Elbphilharmonie präsentiert Boston Symphony
Das längste Engagement – gleich über zwei Jahre – bringt den Dirigenten und Komponisten Esa-Pekka Salonen als „Multiversum“-Thema und Residenzkünstler mehrfach zurück in den Großen Saal, den er wie kaum ein anderer Klangversteher virtuos beherrscht. Corona sorgte allerdings dafür, dass das Debüt mit seinem neuen Orchester aus San Francisco um ein Jahr auf 2022 vertagt werden musste.
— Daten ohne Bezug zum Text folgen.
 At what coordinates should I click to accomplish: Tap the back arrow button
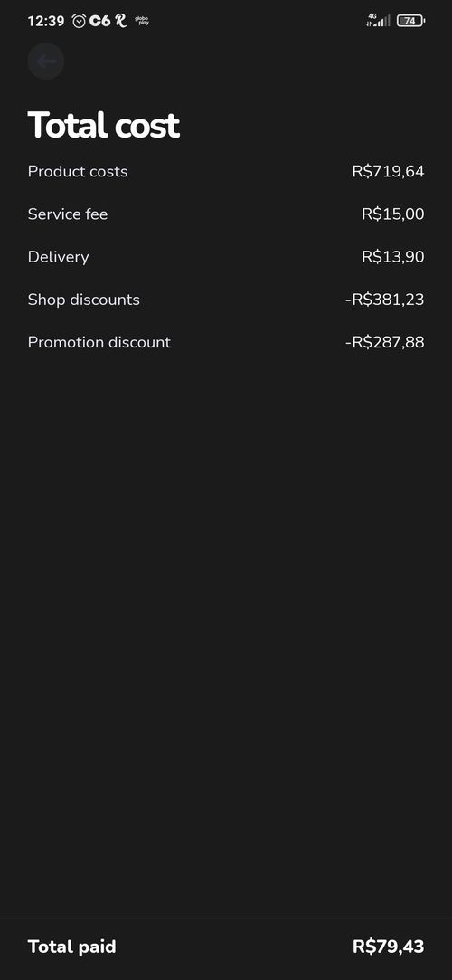click(x=45, y=62)
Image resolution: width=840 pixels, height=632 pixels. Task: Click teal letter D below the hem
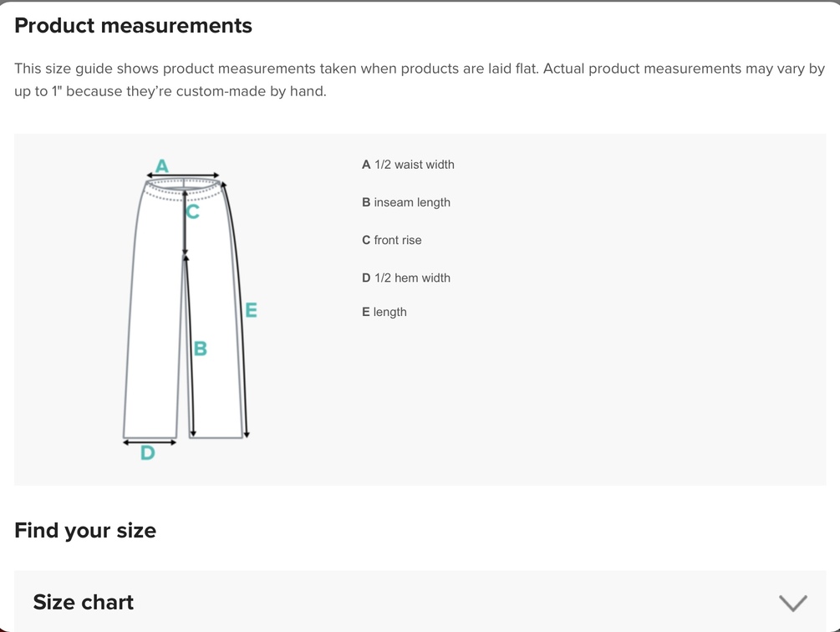pos(148,453)
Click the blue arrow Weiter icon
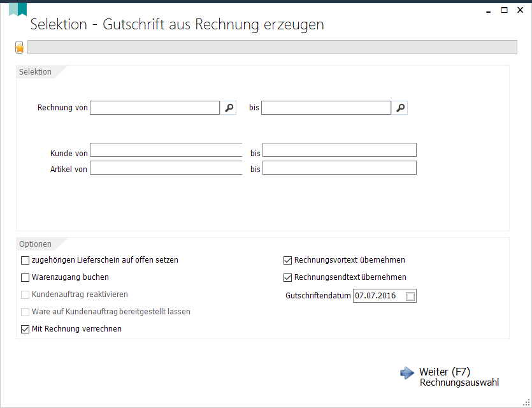532x408 pixels. click(406, 373)
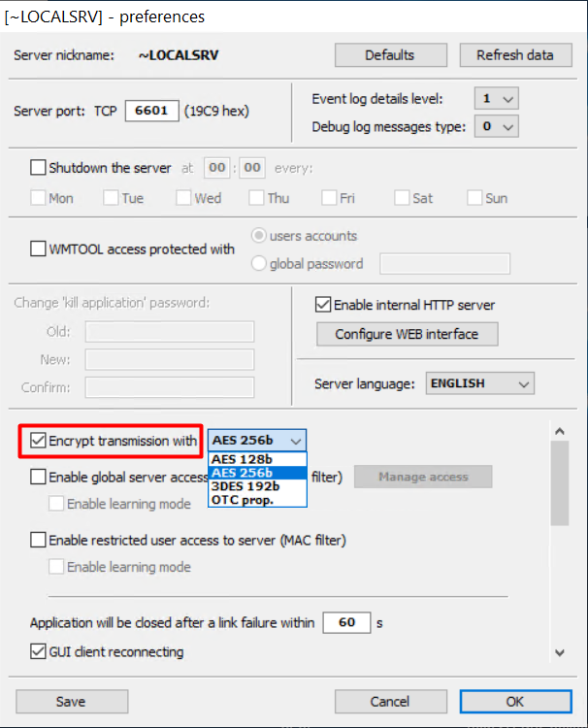Toggle WMTOOL access protected with checkbox

coord(39,249)
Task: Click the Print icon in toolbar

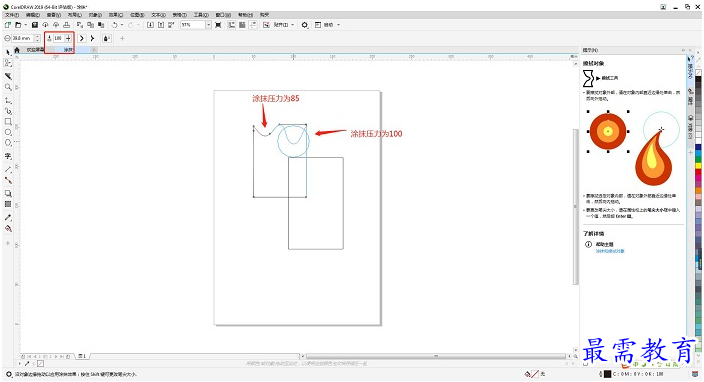Action: click(x=66, y=25)
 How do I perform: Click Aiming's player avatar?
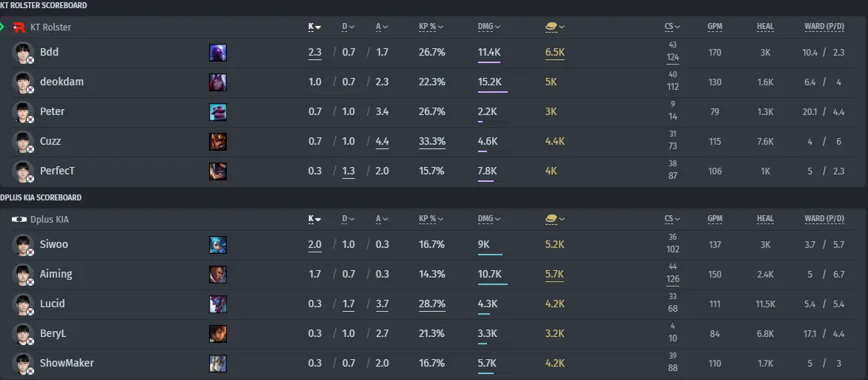click(x=23, y=274)
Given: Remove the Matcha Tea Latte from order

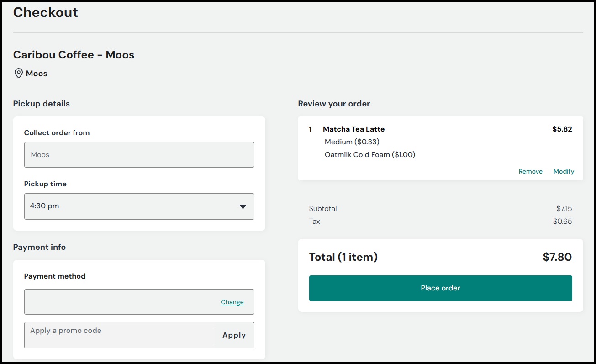Looking at the screenshot, I should pyautogui.click(x=530, y=171).
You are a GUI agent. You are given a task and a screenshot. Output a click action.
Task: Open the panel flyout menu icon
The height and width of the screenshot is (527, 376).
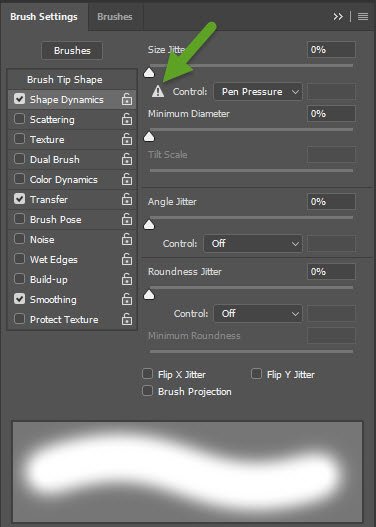(x=363, y=16)
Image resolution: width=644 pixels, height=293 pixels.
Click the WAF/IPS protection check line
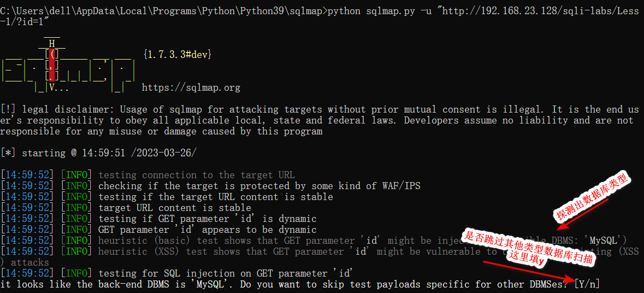259,186
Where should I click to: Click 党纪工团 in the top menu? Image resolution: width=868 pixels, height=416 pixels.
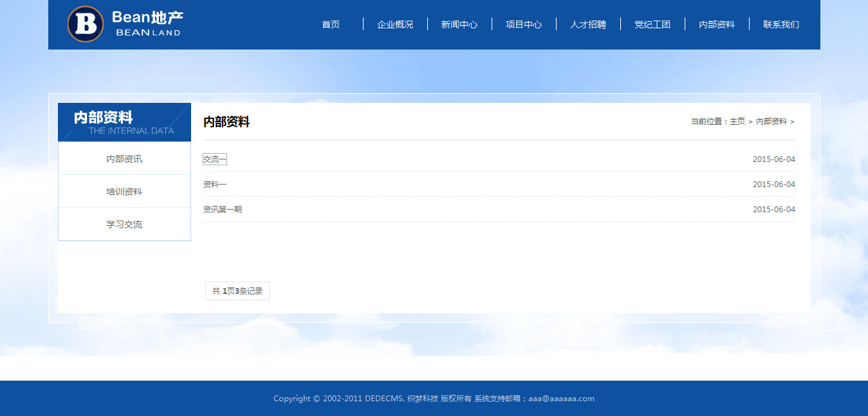click(x=652, y=24)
So bleibt das Boston Symphony mit Andris Nelsons das einzige der traditionellen US-Star-Orchester. In dieser Saison dirigiert Salonen zwei NDR-Konzerte und ist bei zwei weiteren als Stück-Lieferant dabei, bevor es im März als NDR-Gast intensiver wird.
Liebling des Hamburger Publikums: Teodor Currentzis
Nach zwei durch Corona ausgebremsten Versuchen, alle neun Beethoven-Sinfonien mit „Le Concert des Nations“ vorzustellen, ist Jordi Savall nun mit immerhin zwei Dritteln für Laeiszhallen-Termine im Programm. Komplett, also mit sieben an drei Tagen hintereinander, soll der finnische Senkrecht-Durchstarter Klaus Mäkelä mit dem Oslo Philharmonic alle Sibelius-Sinfonien bringen.
Eine Saison ohne Publikumsliebling Teodor Currentzis wäre keine, er kommt für vier Konzerte, je zwei mit seinem MusicaEterna-Ensemble und dem SWR-Orchester. Valery Gergiev, ästhetisch das genaue Gegenteil, hat ebenfalls vier Termine; Semyon Bychkov, neuer Chef der Tschechischen Philharmonie, dirigiert, ganz überraschend, vorwiegend Tschechisches.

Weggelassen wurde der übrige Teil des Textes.